## Data extracted from a collection
□ □ □ □ □ □ □

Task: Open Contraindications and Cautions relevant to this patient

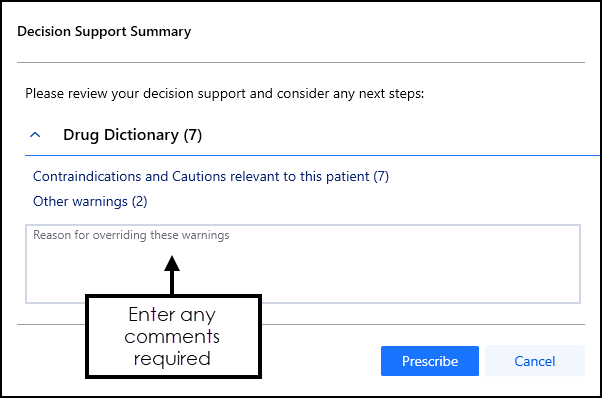Action: [211, 177]
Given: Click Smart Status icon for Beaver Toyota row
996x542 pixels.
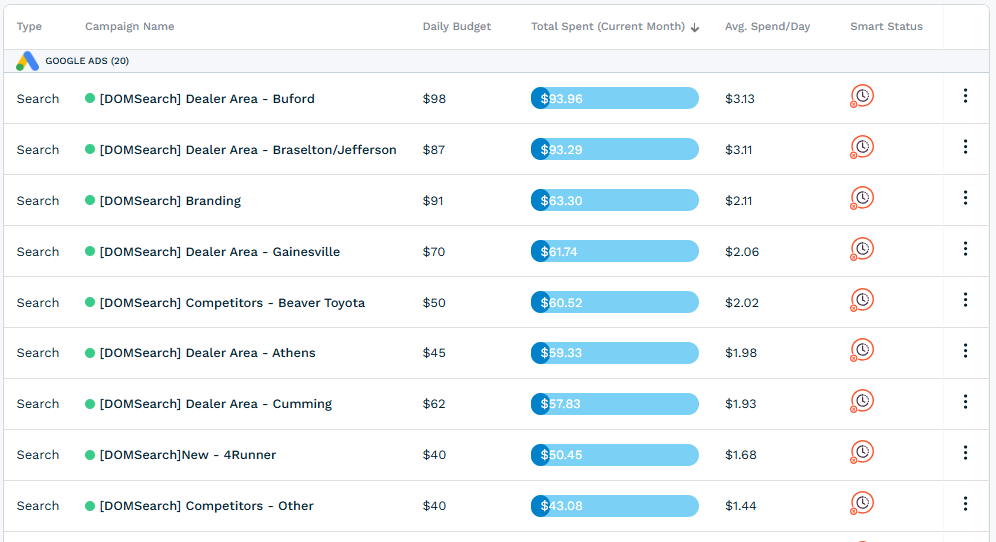Looking at the screenshot, I should click(x=863, y=300).
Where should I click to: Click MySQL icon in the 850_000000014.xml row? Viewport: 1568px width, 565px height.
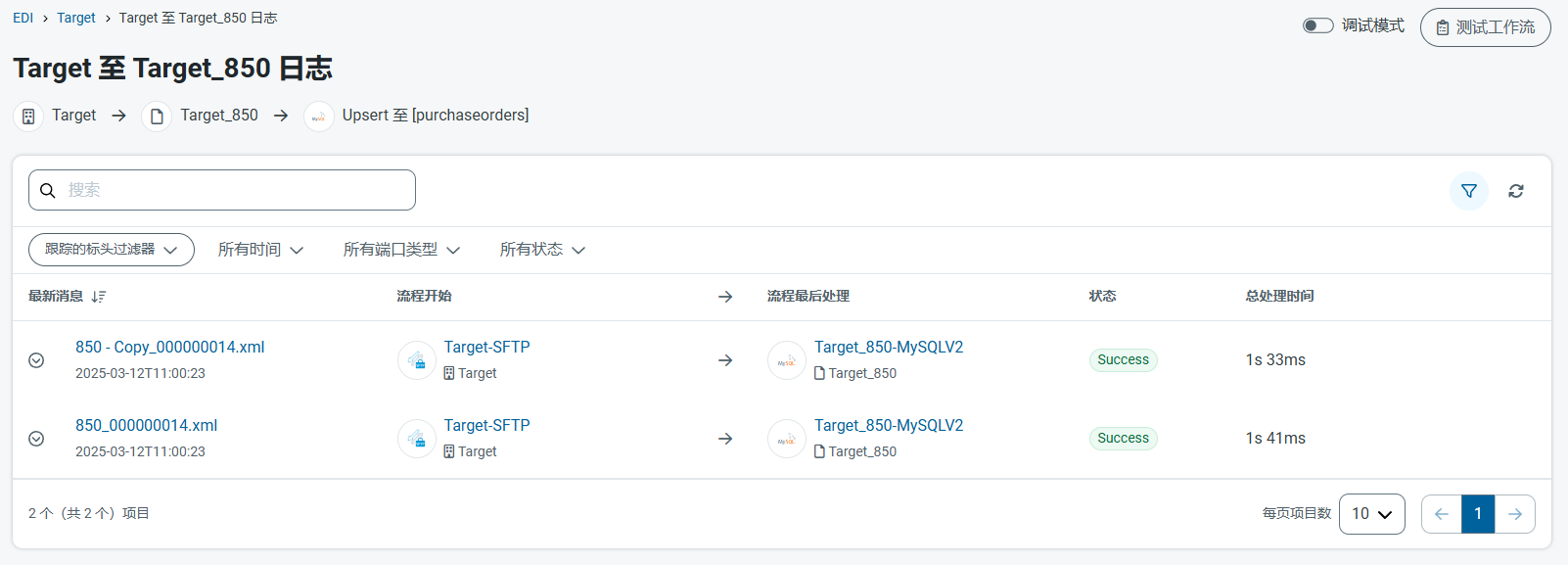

□ □ □ □ □ □ □

## What is needed
With the pictures left out, output the lines from the one containing "Given: Click Smart" through the last line of the records above, exactly as they are.

## Written solution
Given: Click Smart Status icon for Beaver Toyota row
996x542 pixels.
Looking at the screenshot, I should click(x=863, y=300).
Where should I click to: Click MySQL icon in the 850_000000014.xml row? Viewport: 1568px width, 565px height.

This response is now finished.